Recensione “Some Place Called Where” di Marilena Paradisi & Kirk Lightsey

Recensione “Some Place Called Where” di Marilena Paradisi & Kirk Lightsey

Marilena Paradisi & Kirk Lightsey

Etichetta discografica: Losen Records

Anno produzione: 2017

Un dialogo simbiotico, denso di feeling e pathos, ornato da un’atmosfera placida e da un mood onirico che infondono un senso di pace interiore. Some Place Called Where è la nuova realizzazione discografica firmata da Marilena Paradisi (voce) e Kirk Lightsey (pianoforte, flauto in Fresh Air). Degli otto brani che costituiscono la tracklist, solo Fresh Air è una composizione originale sgorgata dall’acume creativo della cantante (autrice del testo) e del pianista.
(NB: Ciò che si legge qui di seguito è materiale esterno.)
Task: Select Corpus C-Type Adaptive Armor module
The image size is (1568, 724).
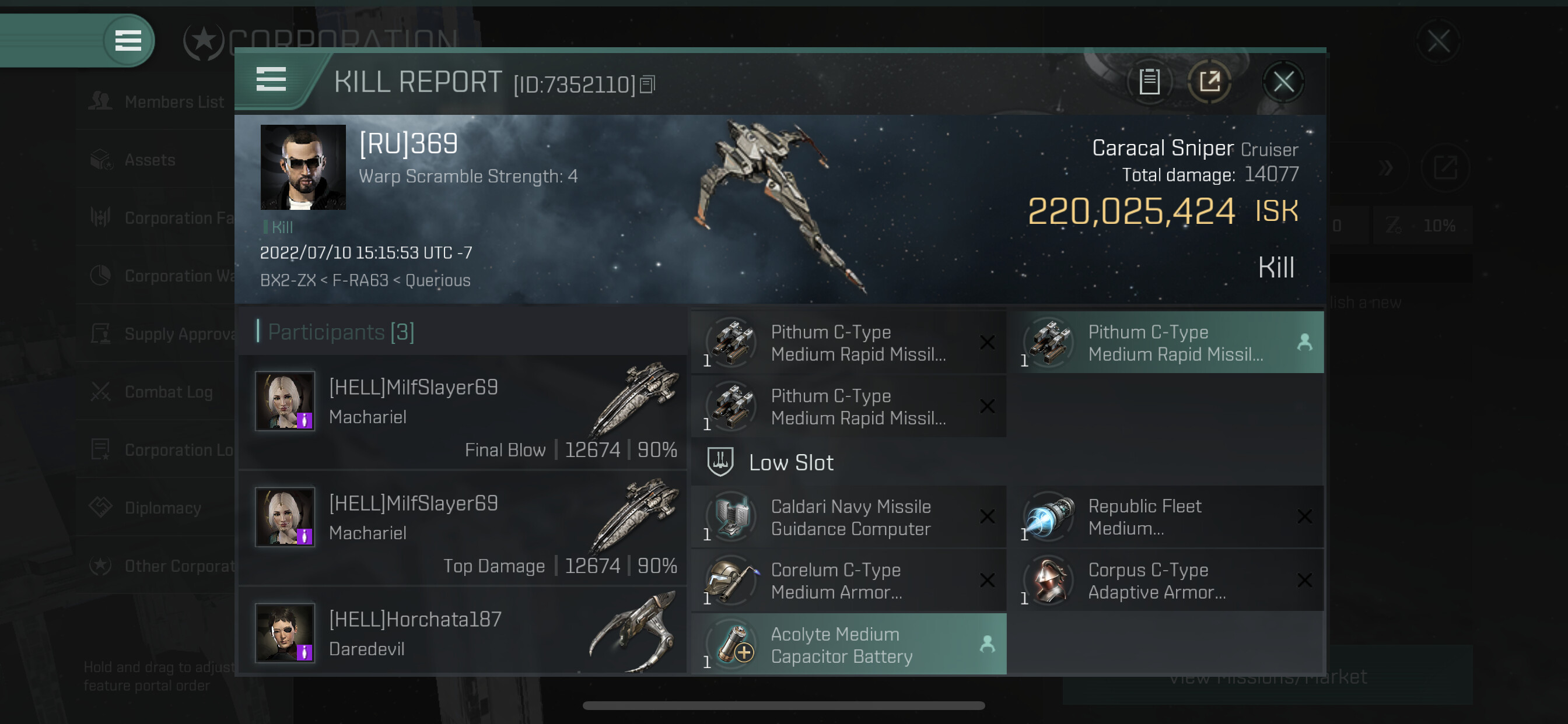Action: [x=1171, y=581]
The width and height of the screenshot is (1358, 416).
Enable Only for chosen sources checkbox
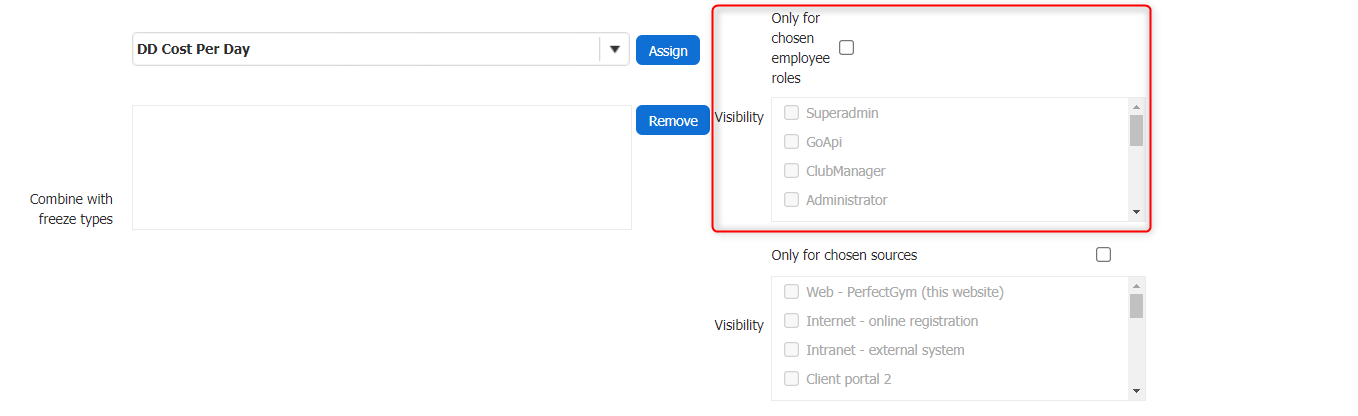(1103, 255)
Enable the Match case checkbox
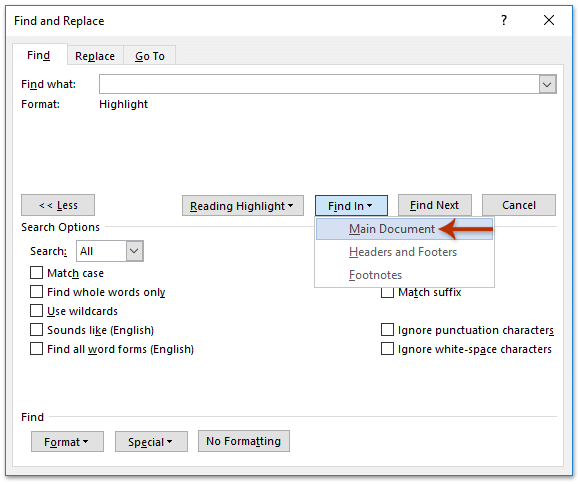Screen dimensions: 580x484 [x=36, y=273]

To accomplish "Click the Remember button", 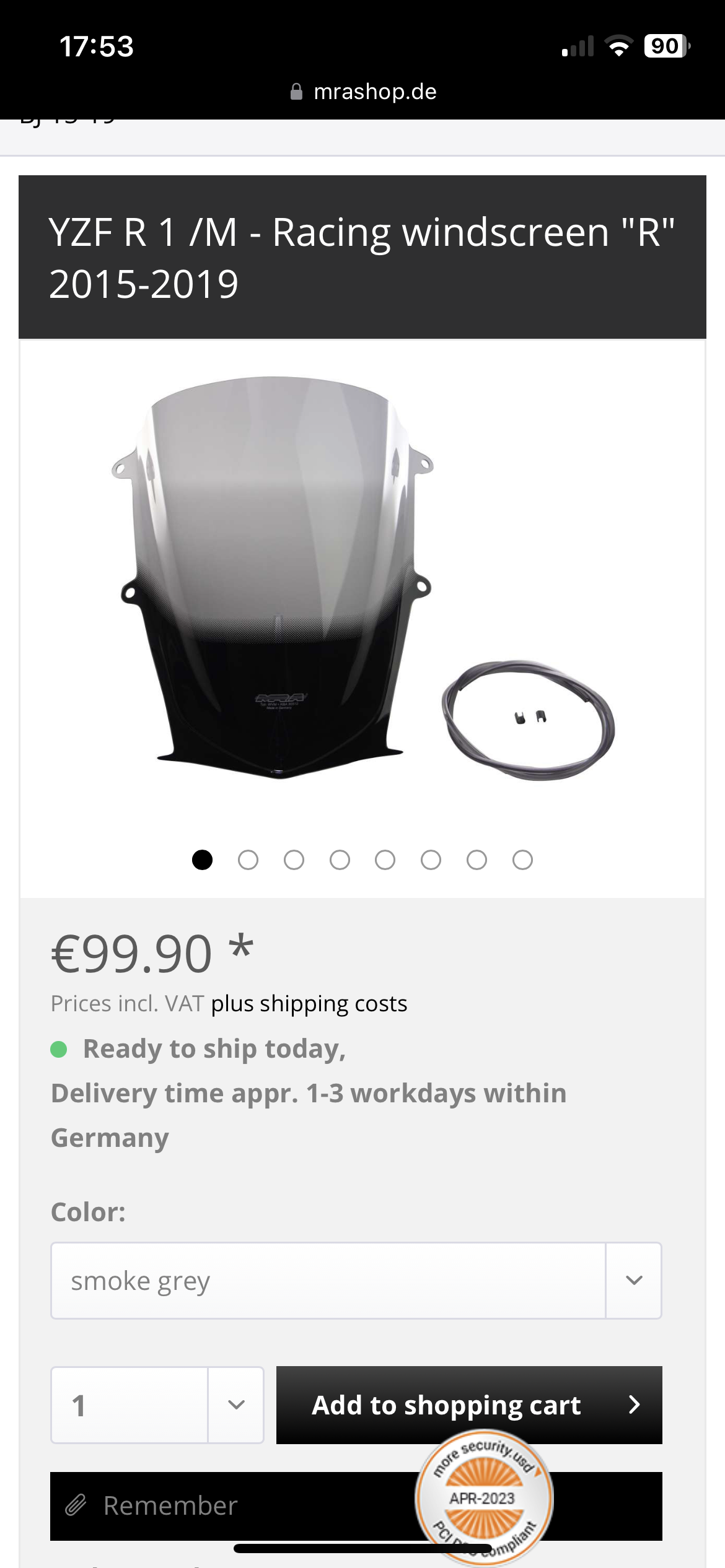I will (356, 1505).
Portrait (Charles Mingus), Some Other Time (Leonard Bernstein – Adolph GreenBetty Comden), Like a Lover (Dori CaymmiNelson MottaAlan BergmanMarilyn Bergman), Soul Eyes (Mal Waldron), Little Waltz (Ron Carter), Some Place Called Where, sesta traccia del CD (Wayne ShorterDianne ReevesRobert Cummings) e Autumn Nocturne (Josef MyrowKim Gannon) completano la playlist. In Portrait la vocalist cesella un’interpretazione magnetica, tessendo un gioco di dinamiche particolarmente raffinato, attraverso un timbro vellutato e un’emissione lodevole, sostenuta dal leggiadro manto armonico architettato da Lightsey. La versione di Soul Eyes esalta l’ottima padronanza del registro medio-grave di Marilena Paradisi, impreziosita da un suono profondo e riscaldante che tocca le corde emozionali. Il climax di Fresh Air è celestiale. Qui la cantante mette in luce le sue sfumature timbriche e i colori della sua voce. Some Place Called Where è un disco in orbita modern jazz totalmente e volutamente scevro di virtuosismi esasperati e, sovente, decisamente tediosi, in cui la suspense emotiva, la finezza comunicativa e la ricerca di un suono ammantante e pervasivo rappresentano la reale cifra distintiva dell’intero album.